Types of Fires Covered and Not Covered by Insurance

Like with many things in life, not all fires are considered equal. Depending on the source of the home fire, your claim may be rejected. In most cases, your insurance will cover the following types of fires:

Chimney Fires: As long as the wood-burning stove or fireplace is well-maintained and free of hazards, it should be covered.

Electrical Fires: This includes power surges, short circuits or faulty wiring that causes a fire to break out.

Accidental Fires: From a lit candle to falling over, a grease fire or a dry Christmas tree igniting, most policies include these unexpected events.

Wildfires: Damage from these are covered but only if you live in an area that is not prone to them.
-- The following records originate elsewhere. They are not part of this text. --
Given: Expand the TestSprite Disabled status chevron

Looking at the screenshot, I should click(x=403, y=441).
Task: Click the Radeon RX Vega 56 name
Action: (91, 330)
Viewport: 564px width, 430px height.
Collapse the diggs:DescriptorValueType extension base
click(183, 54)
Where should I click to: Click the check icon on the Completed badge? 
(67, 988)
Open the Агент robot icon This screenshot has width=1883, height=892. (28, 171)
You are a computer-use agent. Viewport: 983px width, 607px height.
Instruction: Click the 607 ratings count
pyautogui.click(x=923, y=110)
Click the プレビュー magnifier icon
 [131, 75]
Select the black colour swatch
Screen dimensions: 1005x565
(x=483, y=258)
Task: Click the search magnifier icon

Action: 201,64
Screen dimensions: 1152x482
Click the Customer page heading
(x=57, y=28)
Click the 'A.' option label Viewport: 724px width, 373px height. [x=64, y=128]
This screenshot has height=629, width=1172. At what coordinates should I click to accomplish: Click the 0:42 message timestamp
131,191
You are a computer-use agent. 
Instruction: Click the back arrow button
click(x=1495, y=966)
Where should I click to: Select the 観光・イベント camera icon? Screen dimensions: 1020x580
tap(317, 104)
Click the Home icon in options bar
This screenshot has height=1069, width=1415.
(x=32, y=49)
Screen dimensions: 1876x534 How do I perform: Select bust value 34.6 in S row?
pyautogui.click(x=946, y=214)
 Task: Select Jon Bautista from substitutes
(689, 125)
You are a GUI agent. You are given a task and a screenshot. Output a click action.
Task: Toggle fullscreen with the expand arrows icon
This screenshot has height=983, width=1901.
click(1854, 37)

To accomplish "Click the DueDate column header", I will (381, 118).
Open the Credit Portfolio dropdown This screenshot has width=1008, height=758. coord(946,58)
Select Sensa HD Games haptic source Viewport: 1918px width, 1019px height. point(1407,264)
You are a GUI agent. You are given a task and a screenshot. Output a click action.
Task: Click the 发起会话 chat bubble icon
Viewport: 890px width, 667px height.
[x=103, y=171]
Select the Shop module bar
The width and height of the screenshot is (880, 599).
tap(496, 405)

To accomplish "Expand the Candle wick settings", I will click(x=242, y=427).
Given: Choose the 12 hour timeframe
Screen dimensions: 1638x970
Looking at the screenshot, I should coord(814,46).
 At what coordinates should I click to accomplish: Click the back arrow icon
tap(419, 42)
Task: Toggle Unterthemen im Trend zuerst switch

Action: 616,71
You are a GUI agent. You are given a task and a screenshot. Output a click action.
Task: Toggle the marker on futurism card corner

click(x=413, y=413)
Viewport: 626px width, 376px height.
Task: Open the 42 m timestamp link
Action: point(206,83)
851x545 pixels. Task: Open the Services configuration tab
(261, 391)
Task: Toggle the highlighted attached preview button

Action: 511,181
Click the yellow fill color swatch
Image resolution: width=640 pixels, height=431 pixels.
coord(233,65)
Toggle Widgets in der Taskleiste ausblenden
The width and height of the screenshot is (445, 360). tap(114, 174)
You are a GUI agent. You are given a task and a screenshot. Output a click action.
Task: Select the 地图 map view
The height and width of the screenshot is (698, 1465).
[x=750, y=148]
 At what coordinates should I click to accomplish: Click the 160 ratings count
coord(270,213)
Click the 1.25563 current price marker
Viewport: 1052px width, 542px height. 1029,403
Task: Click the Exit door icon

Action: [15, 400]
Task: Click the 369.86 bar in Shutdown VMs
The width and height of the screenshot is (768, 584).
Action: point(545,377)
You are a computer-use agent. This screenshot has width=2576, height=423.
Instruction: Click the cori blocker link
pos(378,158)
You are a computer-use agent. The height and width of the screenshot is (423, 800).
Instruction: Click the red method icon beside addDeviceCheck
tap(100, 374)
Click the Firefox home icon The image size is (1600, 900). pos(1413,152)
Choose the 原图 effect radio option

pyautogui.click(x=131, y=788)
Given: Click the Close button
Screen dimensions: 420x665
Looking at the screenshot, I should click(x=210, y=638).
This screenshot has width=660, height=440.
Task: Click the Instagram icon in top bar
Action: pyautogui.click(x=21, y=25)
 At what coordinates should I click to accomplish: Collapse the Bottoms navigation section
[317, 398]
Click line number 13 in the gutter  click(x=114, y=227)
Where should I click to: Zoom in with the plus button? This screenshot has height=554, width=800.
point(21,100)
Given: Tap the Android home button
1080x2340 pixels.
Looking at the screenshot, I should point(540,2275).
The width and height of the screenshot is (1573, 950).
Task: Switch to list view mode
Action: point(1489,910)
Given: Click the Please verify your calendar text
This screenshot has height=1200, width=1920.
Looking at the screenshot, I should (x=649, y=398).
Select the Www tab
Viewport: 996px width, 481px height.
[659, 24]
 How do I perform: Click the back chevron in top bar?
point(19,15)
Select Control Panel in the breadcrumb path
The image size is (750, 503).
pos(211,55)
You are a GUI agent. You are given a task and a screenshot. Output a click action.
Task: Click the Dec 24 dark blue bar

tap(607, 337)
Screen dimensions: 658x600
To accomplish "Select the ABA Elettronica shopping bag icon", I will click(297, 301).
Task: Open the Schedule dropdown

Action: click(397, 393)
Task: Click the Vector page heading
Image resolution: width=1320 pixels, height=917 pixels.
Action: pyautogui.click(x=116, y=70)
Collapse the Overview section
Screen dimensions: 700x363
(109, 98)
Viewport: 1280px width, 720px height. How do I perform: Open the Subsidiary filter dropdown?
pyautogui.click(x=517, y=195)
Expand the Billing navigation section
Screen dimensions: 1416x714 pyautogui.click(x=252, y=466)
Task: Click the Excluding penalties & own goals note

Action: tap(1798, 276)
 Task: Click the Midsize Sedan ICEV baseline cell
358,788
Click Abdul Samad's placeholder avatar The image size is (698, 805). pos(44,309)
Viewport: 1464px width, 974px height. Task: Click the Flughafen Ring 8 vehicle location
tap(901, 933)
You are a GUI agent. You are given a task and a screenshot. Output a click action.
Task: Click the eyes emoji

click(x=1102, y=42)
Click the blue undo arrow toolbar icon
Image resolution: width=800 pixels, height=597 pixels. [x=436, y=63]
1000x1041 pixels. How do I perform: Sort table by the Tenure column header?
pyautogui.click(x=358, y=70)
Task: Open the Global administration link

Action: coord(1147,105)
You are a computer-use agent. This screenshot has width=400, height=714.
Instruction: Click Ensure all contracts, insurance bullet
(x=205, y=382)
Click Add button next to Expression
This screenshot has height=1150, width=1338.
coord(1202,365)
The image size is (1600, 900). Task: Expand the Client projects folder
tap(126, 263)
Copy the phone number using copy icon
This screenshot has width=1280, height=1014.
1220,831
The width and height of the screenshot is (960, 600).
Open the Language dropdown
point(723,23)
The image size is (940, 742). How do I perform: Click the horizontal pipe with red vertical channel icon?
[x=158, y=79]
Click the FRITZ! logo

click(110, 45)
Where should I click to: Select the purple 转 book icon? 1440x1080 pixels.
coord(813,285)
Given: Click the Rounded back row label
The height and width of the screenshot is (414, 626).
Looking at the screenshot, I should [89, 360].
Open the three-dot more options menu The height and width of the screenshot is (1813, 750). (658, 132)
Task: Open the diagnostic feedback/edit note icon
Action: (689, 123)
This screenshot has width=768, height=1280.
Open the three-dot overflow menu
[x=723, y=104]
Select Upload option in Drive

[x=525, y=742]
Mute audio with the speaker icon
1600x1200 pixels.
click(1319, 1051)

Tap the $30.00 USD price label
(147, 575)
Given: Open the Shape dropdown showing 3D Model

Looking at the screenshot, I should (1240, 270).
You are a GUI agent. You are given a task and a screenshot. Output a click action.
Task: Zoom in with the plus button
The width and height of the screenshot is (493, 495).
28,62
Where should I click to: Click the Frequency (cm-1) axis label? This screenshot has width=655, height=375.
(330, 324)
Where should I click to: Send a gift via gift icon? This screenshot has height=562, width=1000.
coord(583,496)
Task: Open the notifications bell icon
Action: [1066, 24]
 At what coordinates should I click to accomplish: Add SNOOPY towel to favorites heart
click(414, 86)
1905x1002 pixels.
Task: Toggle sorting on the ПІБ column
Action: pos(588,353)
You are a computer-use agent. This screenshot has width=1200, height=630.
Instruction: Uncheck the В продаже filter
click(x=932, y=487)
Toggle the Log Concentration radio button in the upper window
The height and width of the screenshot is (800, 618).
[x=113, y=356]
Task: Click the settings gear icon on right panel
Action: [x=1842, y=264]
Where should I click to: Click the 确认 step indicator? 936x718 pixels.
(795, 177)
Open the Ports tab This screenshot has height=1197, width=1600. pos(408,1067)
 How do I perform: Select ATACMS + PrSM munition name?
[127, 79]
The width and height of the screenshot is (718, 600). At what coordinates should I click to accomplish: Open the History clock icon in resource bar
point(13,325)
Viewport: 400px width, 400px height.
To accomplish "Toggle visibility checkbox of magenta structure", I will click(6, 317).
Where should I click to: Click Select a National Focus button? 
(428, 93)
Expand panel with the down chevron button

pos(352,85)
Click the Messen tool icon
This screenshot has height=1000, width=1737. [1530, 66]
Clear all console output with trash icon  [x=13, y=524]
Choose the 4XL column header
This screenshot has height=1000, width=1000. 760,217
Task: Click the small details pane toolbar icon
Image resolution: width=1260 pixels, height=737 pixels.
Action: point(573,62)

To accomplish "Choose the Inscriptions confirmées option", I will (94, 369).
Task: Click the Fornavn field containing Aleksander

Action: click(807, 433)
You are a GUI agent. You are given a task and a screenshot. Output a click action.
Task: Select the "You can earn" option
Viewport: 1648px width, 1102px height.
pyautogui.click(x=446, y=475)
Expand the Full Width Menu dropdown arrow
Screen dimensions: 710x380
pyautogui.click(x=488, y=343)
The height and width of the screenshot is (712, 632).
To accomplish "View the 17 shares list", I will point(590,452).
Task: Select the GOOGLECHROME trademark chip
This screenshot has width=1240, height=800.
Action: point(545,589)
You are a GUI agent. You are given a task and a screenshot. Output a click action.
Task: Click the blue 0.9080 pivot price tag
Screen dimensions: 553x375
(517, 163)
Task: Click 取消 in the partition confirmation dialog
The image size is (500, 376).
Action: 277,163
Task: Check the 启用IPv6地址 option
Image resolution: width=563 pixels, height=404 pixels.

While insurance is usually a vast umbrella that covers quite a bit, there are situations in which filing a claim may actually cause you more problems. Arson and vandalism by the homeowner are never covered. If a claim is made, the person making the claim will likely be penalized and may face legal issues. Any fire claim is thoroughly investigated, so the odds are never in an arsonist’s favor.

Another situation that will likely be denied is a vacant home fire. If the home has been vacant for more than 30 days, the liability falls under the homeowner for not adequately protecting the home. A vacant property is considered one that has no occupants or personal belongings. If you are planning to sell a home and know that it will sit vacate until sold, there is additional insurance that can be purchased to cover potential damage from fire, vandals and other unexpected situations.

While no one wants a home fire to break out, the statistics show that it happens more than people would like it. Being prepared to handle an unexpected event means understanding your homeowner's insurance policy. By knowing what is and what isn't covered, it makes it easier to navigate the claim.